DATA FOR THIS EXERCISE:

● ● ●

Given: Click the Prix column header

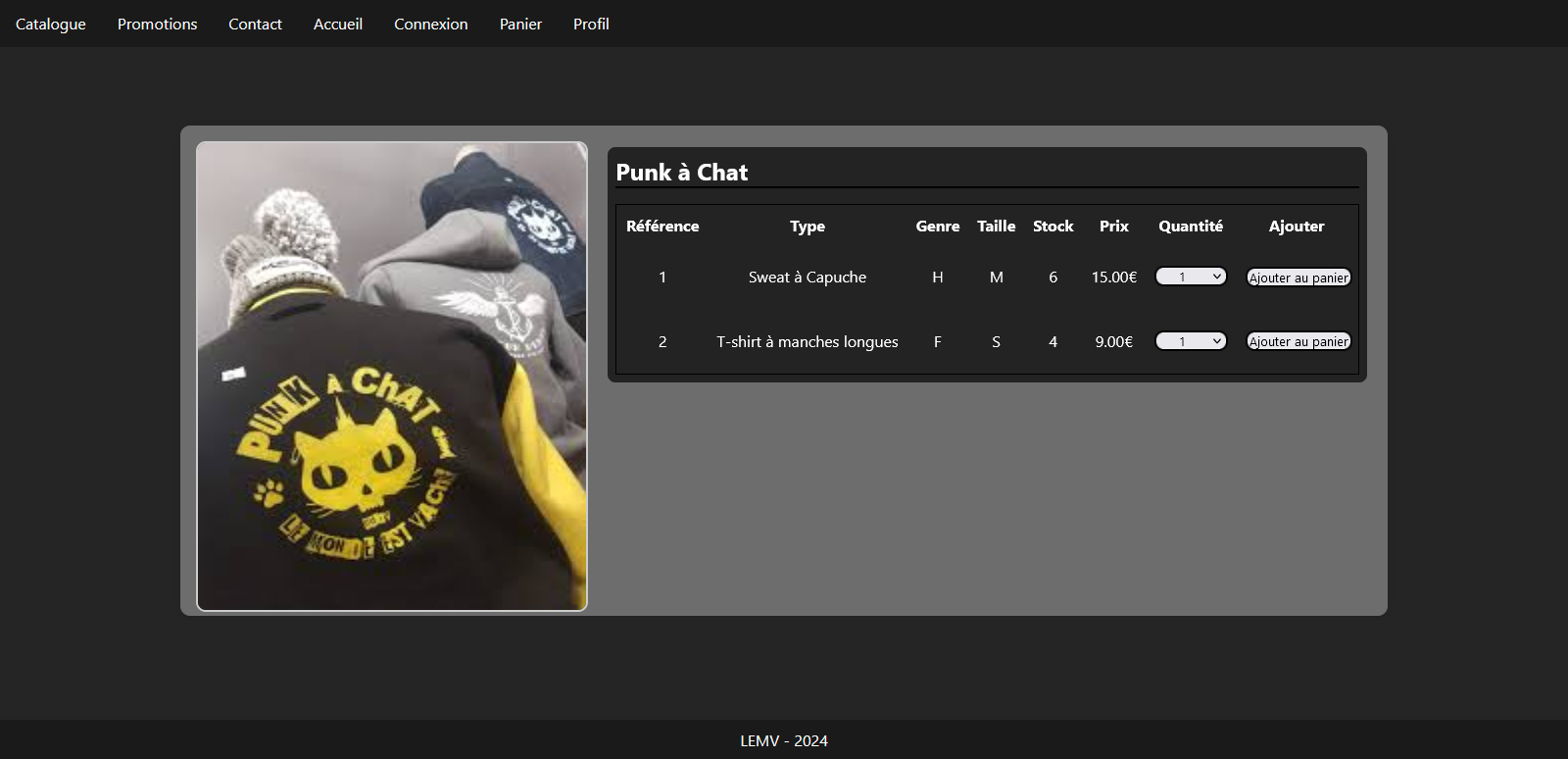Looking at the screenshot, I should tap(1113, 227).
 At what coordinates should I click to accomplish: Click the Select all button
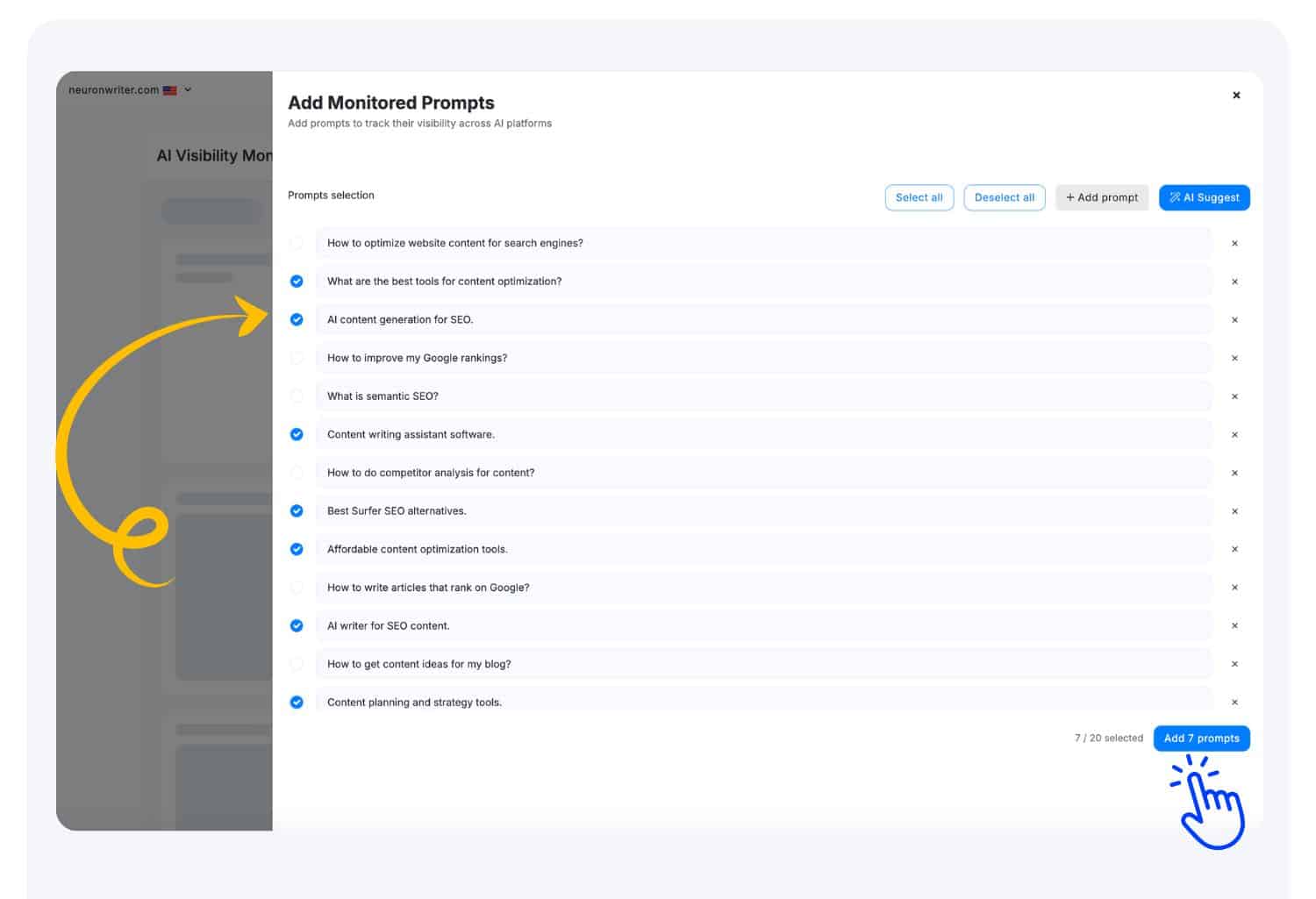pyautogui.click(x=919, y=198)
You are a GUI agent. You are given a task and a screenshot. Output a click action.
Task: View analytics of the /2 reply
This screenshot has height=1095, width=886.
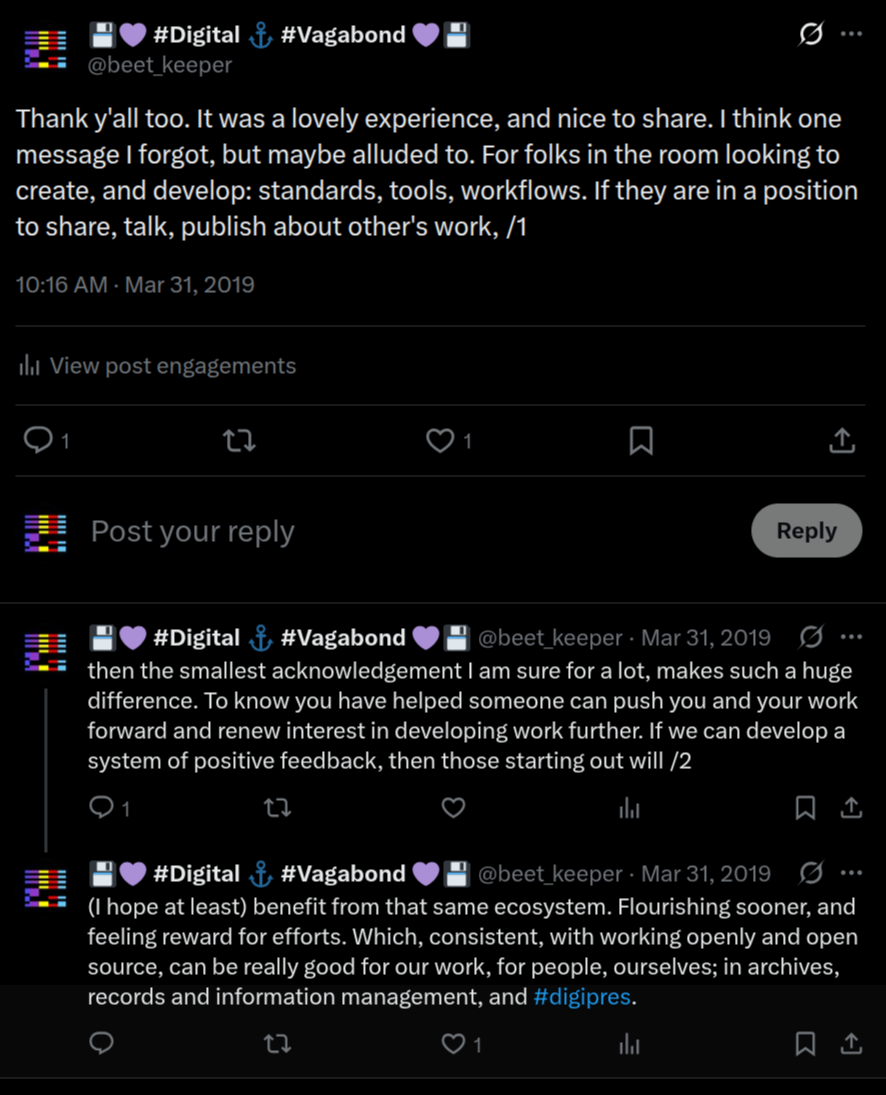[x=629, y=808]
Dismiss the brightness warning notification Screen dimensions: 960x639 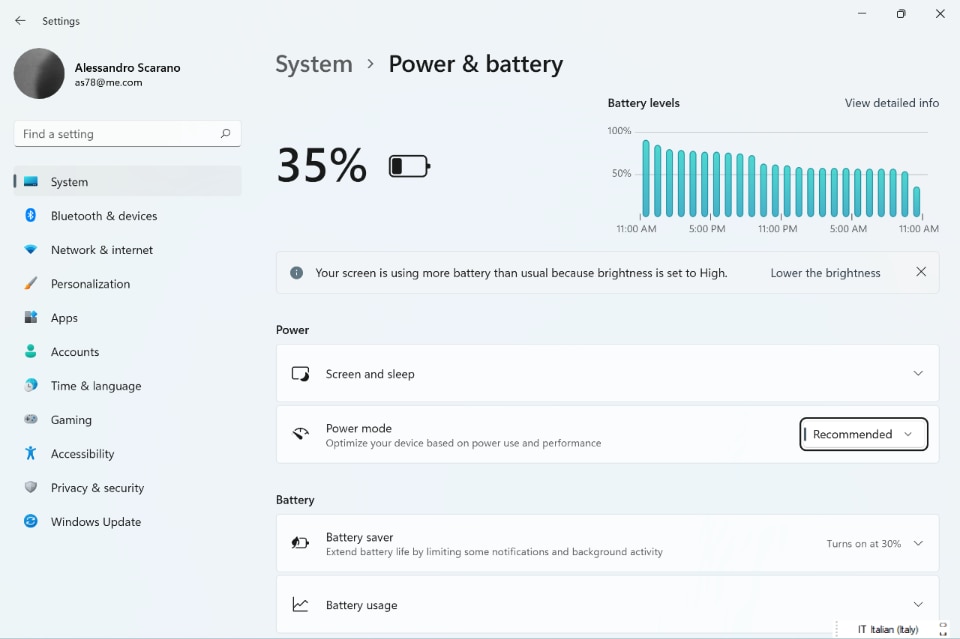[x=921, y=272]
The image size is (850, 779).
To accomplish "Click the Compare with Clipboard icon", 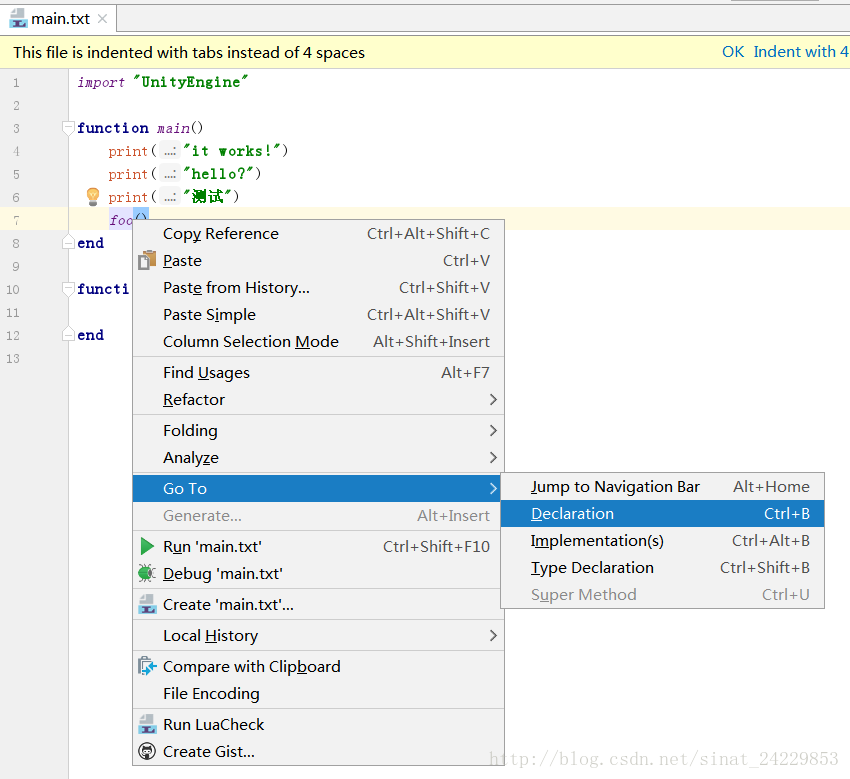I will point(147,666).
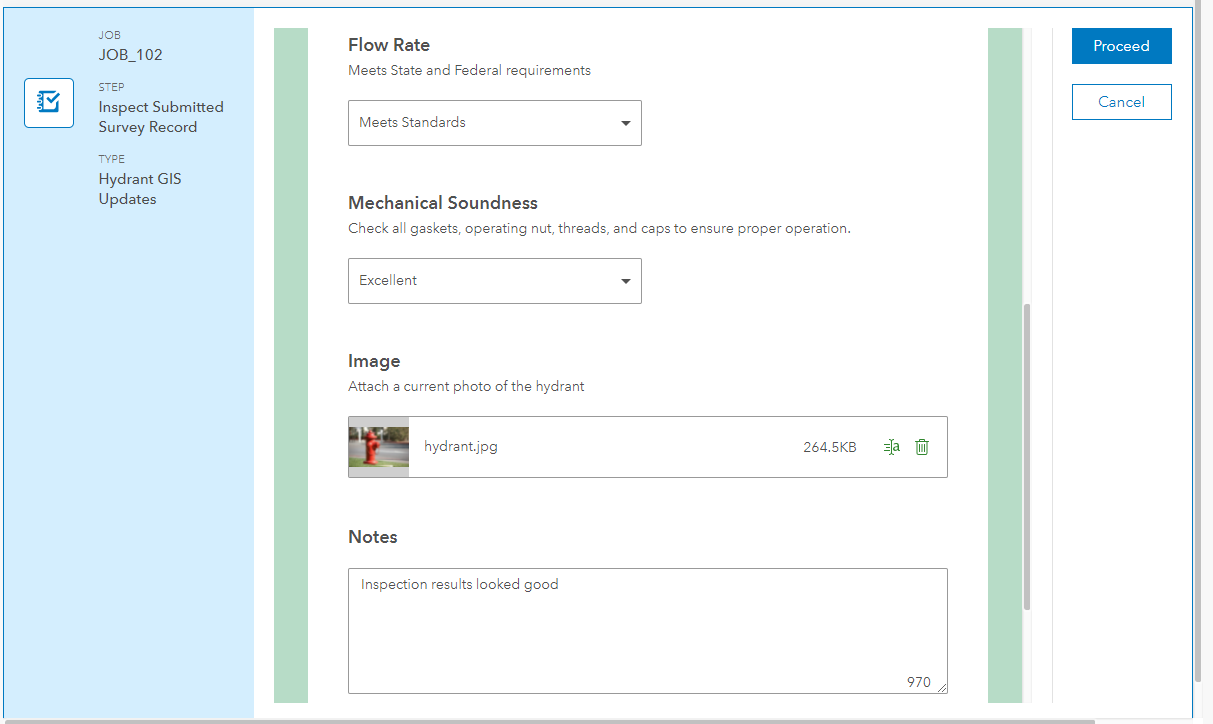The height and width of the screenshot is (724, 1213).
Task: Expand the Mechanical Soundness dropdown arrow
Action: point(625,281)
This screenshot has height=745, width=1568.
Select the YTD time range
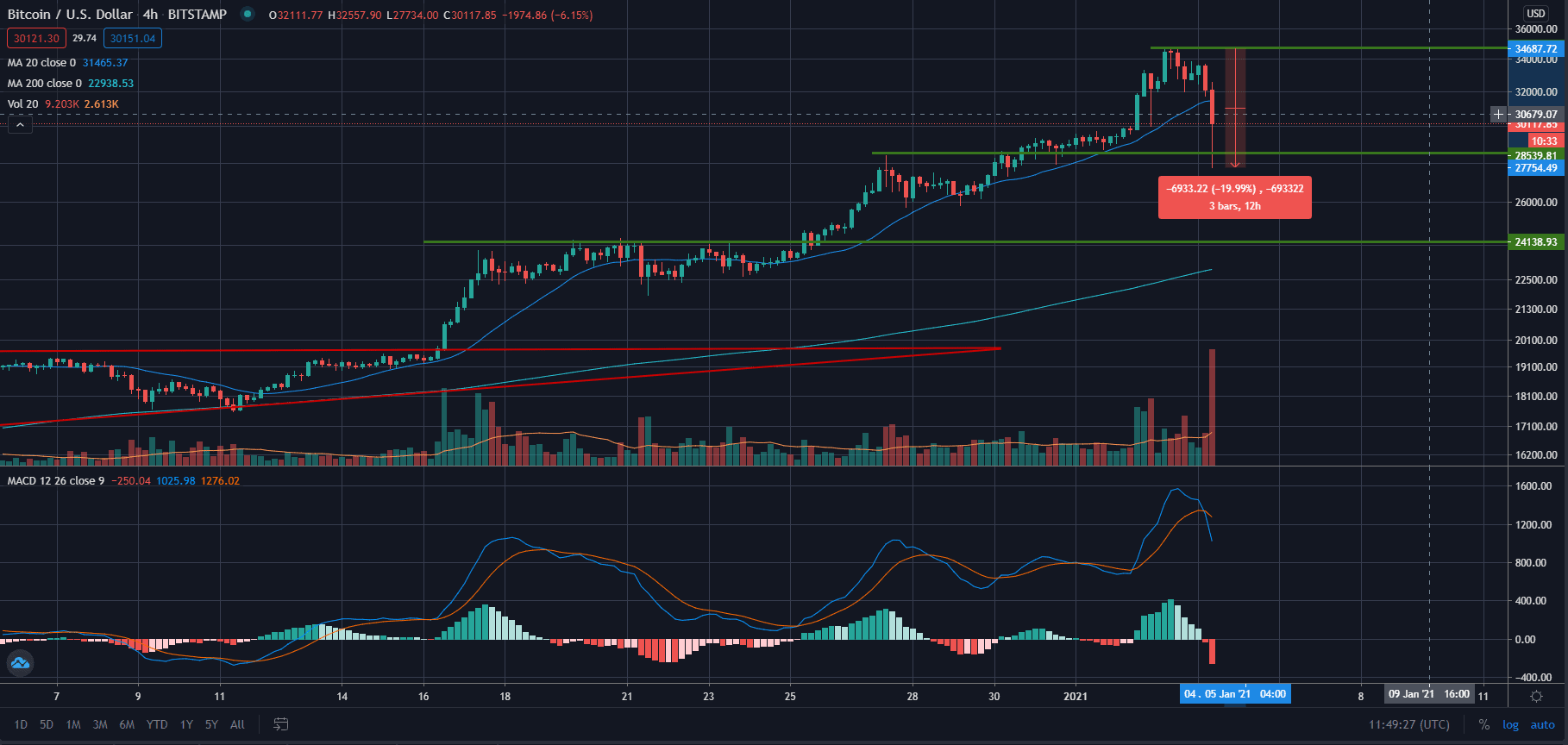coord(157,724)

● ● ●

TASK DIRECTIONS: Would you set down, word for word, the lines running from the one that contains "This screenshot has height=745, width=1568." to the last line of the material, omitting all pictures?

WRITTEN SOLUTION:
This screenshot has height=745, width=1568.
Select the YTD time range
coord(157,724)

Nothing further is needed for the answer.